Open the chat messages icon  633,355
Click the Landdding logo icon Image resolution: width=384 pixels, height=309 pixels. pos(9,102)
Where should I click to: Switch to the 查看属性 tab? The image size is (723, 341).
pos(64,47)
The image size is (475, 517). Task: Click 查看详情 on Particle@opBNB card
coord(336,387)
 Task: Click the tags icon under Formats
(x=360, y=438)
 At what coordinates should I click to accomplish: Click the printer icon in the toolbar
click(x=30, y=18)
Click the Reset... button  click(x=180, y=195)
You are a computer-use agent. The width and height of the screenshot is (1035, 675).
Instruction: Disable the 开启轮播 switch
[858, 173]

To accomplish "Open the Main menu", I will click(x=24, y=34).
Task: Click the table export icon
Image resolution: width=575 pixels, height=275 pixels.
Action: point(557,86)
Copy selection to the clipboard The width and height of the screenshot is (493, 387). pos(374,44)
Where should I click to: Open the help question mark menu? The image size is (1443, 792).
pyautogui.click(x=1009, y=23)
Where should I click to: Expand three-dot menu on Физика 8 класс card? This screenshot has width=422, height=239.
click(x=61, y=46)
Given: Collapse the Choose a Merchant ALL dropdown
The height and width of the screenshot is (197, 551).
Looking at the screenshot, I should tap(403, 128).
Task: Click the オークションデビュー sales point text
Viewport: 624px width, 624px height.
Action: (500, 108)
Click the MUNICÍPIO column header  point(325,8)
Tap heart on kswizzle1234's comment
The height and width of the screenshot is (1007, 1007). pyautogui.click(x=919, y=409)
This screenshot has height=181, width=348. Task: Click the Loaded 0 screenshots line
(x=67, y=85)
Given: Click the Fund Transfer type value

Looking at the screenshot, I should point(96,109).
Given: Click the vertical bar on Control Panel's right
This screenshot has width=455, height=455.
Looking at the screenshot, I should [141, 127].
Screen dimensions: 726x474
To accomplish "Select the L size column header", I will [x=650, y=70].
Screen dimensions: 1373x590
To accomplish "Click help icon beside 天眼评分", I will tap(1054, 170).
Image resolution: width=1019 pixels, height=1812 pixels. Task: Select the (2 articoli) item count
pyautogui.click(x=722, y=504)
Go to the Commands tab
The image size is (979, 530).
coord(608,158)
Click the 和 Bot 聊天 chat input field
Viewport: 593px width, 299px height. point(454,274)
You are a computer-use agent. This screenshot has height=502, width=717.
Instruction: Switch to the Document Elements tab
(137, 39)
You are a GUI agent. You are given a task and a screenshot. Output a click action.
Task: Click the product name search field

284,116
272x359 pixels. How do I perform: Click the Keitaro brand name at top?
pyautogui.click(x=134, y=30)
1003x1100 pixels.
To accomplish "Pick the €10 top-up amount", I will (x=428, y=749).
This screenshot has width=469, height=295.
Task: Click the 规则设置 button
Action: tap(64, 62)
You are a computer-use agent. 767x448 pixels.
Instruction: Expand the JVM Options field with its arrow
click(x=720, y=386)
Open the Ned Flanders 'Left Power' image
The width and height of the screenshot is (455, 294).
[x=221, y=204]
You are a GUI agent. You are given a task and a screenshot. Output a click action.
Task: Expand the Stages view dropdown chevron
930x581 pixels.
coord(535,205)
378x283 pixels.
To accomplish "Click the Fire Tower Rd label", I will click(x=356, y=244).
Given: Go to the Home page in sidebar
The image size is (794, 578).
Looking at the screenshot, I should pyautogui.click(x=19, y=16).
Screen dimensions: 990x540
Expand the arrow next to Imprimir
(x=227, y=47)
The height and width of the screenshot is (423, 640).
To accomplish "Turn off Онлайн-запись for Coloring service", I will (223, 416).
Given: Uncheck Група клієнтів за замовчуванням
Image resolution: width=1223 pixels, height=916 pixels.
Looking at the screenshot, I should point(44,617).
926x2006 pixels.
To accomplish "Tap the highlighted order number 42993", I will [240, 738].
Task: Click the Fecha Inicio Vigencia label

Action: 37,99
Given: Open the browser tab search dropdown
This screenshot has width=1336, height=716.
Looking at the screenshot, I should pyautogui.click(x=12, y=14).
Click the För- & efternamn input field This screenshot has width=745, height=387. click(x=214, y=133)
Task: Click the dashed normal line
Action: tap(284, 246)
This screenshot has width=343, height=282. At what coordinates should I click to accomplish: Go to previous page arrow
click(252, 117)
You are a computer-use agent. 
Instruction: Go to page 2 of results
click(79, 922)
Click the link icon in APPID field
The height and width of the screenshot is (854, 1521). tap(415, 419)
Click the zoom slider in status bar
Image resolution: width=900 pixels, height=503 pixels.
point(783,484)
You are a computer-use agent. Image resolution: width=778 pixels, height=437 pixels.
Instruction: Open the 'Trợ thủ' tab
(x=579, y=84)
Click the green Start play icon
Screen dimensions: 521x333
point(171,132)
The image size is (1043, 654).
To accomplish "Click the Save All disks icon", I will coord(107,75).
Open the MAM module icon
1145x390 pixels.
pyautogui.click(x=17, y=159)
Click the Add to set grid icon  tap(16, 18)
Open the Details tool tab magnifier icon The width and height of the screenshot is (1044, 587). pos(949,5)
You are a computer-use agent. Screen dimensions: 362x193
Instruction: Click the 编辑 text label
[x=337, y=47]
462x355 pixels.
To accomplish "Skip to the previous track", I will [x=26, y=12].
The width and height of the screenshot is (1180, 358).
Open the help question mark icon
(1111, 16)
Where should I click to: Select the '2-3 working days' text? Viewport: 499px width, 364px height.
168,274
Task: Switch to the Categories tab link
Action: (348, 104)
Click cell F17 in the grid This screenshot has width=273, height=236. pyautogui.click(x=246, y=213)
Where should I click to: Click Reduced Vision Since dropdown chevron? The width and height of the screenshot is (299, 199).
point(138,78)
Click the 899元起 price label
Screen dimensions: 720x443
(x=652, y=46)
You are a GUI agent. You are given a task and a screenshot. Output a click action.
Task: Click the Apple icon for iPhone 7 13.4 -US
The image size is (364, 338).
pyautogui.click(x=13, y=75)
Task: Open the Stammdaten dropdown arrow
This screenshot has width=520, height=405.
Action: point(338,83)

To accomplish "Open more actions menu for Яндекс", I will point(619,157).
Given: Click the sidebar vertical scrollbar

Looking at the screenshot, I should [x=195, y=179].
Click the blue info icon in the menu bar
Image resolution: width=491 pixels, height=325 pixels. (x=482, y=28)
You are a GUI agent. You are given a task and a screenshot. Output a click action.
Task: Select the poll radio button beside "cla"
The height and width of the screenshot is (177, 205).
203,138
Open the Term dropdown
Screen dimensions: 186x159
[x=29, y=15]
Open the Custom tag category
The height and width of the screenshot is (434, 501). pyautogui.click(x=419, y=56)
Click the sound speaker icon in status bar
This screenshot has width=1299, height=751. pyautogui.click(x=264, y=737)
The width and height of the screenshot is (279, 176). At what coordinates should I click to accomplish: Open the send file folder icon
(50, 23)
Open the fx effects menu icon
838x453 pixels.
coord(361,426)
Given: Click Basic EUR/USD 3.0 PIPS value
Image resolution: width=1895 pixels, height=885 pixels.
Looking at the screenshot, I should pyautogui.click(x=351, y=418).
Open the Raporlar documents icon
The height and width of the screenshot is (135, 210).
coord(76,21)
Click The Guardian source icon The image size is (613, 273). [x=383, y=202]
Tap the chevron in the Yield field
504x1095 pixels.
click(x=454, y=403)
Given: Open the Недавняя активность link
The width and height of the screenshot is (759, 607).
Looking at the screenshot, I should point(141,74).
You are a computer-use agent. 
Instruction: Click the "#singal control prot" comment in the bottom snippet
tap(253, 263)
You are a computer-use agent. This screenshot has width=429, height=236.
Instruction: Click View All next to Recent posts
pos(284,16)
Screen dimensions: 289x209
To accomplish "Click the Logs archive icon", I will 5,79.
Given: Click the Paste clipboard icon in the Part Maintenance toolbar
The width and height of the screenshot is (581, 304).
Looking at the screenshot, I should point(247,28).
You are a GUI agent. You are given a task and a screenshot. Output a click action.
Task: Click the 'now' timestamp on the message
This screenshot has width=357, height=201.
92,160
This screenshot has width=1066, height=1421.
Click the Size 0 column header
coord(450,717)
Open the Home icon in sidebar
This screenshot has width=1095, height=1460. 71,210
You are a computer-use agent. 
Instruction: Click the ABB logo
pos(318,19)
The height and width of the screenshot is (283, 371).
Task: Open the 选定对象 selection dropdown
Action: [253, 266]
* * * * *
◆ Instructions to follow
From the entries above, show each line that includes the string "clipboard".

◆ Task result
Copy selection to the clipboard The width and height of the screenshot is (493, 387). pos(374,44)
Given: Click the Paste clipboard icon in the Part Maintenance toolbar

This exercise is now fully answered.